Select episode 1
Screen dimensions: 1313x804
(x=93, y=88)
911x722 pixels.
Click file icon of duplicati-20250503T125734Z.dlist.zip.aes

*Problem description*
The data above should be output exactly, with each line intact.

*Answer for the task*
Select episode 1
Screen dimensions: 1313x804
(x=93, y=88)
911x722 pixels.
Click file icon of duplicati-20250503T125734Z.dlist.zip.aes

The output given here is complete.